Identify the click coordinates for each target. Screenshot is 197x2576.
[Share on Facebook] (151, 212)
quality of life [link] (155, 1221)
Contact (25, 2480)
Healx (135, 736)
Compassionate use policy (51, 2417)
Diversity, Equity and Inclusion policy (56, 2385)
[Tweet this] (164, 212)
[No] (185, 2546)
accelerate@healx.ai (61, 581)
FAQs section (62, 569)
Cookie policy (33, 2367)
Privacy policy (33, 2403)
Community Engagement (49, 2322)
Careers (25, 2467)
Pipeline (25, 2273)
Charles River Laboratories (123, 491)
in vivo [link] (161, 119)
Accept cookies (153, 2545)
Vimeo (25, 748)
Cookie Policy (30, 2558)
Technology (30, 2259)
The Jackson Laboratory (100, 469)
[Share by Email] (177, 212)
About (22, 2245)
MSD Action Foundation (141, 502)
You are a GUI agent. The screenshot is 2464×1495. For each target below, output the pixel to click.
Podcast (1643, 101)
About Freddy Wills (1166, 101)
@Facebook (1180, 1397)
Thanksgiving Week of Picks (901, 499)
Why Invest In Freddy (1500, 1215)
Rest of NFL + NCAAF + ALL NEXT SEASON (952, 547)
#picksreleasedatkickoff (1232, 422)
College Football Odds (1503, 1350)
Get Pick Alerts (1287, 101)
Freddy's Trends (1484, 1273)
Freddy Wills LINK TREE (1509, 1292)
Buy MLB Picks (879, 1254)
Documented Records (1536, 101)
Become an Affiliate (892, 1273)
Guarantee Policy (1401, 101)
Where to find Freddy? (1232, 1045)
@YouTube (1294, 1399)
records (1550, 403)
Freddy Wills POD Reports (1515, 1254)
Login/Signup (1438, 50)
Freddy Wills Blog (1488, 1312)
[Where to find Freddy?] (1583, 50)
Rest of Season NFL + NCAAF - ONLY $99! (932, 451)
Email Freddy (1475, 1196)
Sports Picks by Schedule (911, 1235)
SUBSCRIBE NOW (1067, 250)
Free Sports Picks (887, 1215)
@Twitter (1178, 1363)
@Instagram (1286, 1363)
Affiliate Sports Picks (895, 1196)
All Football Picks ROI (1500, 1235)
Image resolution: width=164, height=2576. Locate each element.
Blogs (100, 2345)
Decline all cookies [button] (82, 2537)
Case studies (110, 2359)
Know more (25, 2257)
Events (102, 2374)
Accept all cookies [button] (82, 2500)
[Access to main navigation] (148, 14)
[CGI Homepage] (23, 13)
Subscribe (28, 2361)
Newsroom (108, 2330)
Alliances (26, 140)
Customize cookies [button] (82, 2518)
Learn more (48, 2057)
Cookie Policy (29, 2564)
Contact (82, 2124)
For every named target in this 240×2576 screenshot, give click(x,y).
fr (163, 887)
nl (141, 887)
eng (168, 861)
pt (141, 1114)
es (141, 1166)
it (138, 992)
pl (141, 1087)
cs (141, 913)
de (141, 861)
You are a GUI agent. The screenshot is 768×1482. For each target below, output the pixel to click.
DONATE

------------------------------------------------

▸ DESCRIPTION OF THE TASK: Scanning the data above, copy out every line where "NCAAF" is found.

▸ TASK SOLUTION:
Rest of NFL + NCAAF + ALL NEXT SEASON (952, 547)
Rest of Season NFL + NCAAF - ONLY $99! (932, 451)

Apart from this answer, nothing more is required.